We get that political parties will exercise some control over their candidates.
Power has never been much fond of sharing. Moreover, paranoia that someone seeking office under your banner might say or do something damaging to the cause is pretty much a universal condition.
Because, of course, loose cannons threaten said power.
Nevertheless, it’s important for people seeking public office to be able to speak their minds freely so people can know what kind of people they’re voting for – a drone, or a visionary.
We applaud those candidates who are willing to get their views out in public. Those who don’t, and merely hope to ride on the coattails of their party, aren’t worthy.
We have, for some time, lived in an age where it is difficult for candidates of major political parties to get past the gatekeepers, the public relations flaks, the inner circle, the Grand Poobah. Perhaps for longer than most of us realize.
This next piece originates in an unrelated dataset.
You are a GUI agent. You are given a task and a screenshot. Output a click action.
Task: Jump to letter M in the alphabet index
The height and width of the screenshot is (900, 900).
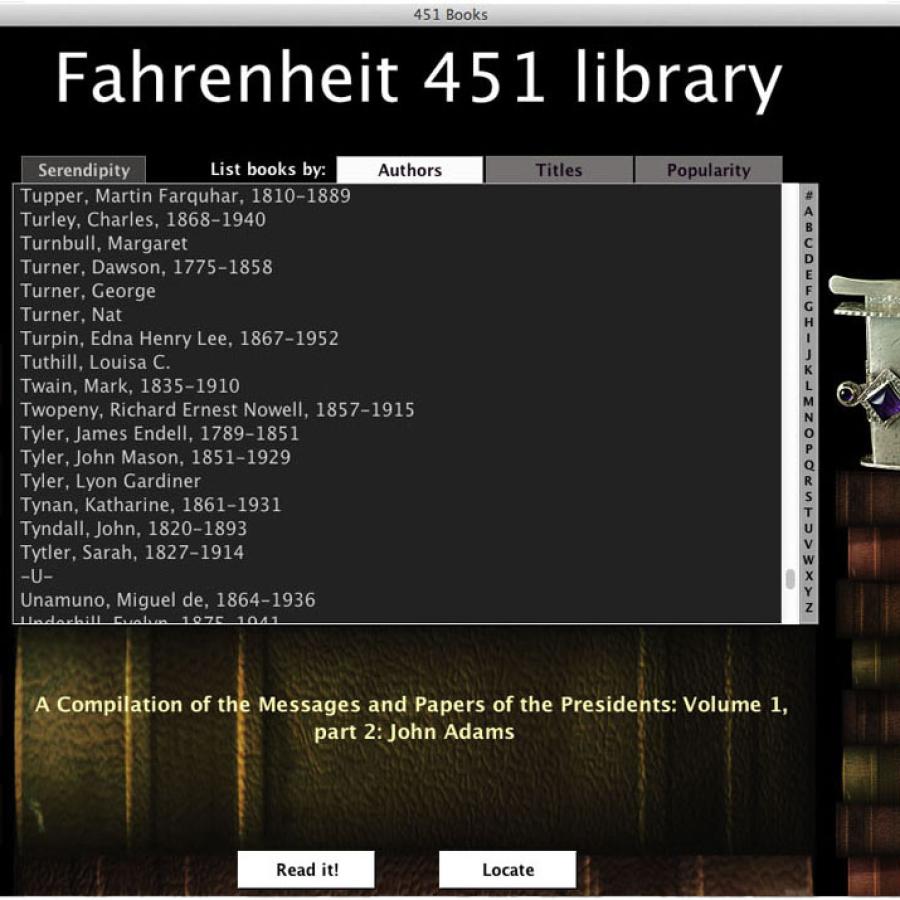(806, 400)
Still, a candidate worth his or her salt should see this as a challenge rather than an excuse to obsequiously fall in line and abrogate their responsibility to exercise their independent brain at least once in a while.
We see toadies at all levels of government. The pond is hopping with them. We don’t need any more.
Of course, neither do we need foaming-mouth nutters in office.
Ideally, we will elect decent, hard-working people who are honest, responsible, cogent, wise and see public service not as an opportunity to impose their will on others, or unduly enrich themselves, but instead understand it to be a commitment to serve their community. And, just like the duds, this calibre of political candidate comes in all stripes.